My word, or perhaps I should pay deference to your pedantic wife and justly appreciate her always use of the most descriptive expression.

The first 100 years of my life meant little to me for that talent, to which I had almost none, but the last period, when the body decays ahead of the mind, sometimes even goes far enough to cheer up the day.

And you, the lucky husband, should appreciate that underrated pleasure. Think Shakespeare!

bobbywolffOctober 6th, 2018 at 2:47 pm

Hi Iain,

Again, you too, have a super educated spouse, who you, and, if necessary, for only that, should be thankful. Reason, if and when you make as many mistakes as I, to be able to virtually fly for the correction, is indeed an underrated asset, worth most of the gold in China.

However, though the sometime cost is chagrin, but that alone will tend to put paid to your discomfort, a price well worth it and more so, will deservedly swell your lovely wife’s ego.

bobbywolffOctober 6th, 2018 at 2:56 pm

Hi Bill,

Believe it or not, and although I have often heard people (mostly men) speak of the “beer” card, but never knew which ducat that was.

Is it truly the diamond seven, which rarely takes a trick on its own, if not trump and does it only apply to bridge since I thought it was connected to bowling, that is, American style? What am I (truly confused) missing?

Bob LiptonOctober 6th, 2018 at 4:41 pm

For some reason, the Diamond suit gets nicknames. The Ten is Big Casino. The Nine is the Curse of Scotland. The Eight is Little Casino. Why the Seven is the Beer Card, no one knows.

bobbywolffOctober 6th, 2018 at 6:32 pm

Hi Bob,

Perhaps a fellow named Darvas, the Hungarian author of “Right Through the Pack” would be most likely to tell us.

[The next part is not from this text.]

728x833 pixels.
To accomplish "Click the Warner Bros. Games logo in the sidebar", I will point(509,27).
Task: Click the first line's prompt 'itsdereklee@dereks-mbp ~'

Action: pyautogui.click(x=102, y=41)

However, I doubt if that deed is doable.

Ken MooreOctober 6th, 2018 at 6:45 pm


If we could get back to the game, I have always been very much conflicted by bids like todays “Michaels, five hearts and five cards in a minor” and like the Sept. 28th and 29th that are super specific. It seems to me to limit “real” bids with “real” information.

Comments on that?

bobbywolffOctober 6th, 2018 at 7:47 pm

Hi Ken,

As you get deeper into the game you will begin
to realize just how valuable big trump fits (10 between the partners, although the more the better) and how many tricks they can produce with only a paucity of the high cards when, in addition the two compatible hands have different short suits,

Presto, magico, bids like Michaels over a major suit opening by the opponents will show length in a random minor and in addition, of course, to the other major. IOW those weak sounding bids are well worth providing them to be shown in order to capitalize on the partnership discovering the trump fit.

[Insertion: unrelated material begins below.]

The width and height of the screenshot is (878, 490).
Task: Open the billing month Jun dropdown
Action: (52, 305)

Without those types of defensive bids, much of the excitement and competitive bidding is wasted, making the weaker partnership hands subject to be overrun by their well endowed much stronger (in high cards) opponents.

Of course, no trump, a popular final contract is not noticeably affected, at least by the stronger hands as long as they have all suits stopped and able to take 9 tricks for game before the opponents can establish and cash at least 5.

IOW, bridge, as a game, has far more variables than most suspect, making it, at least IMO far and away the best mind game ever invented.

Many Chess enthusiasts will argue with my conclusion, but the overall mindset including psychology of different mind tactics for different opponents, IOW bidding the same hand differently depending on who are the opponents (especially in competitive auctions) is the norm rather than the exception.

As you gain experience I would love for you to then judge if you agree with me or not at least with the general statements.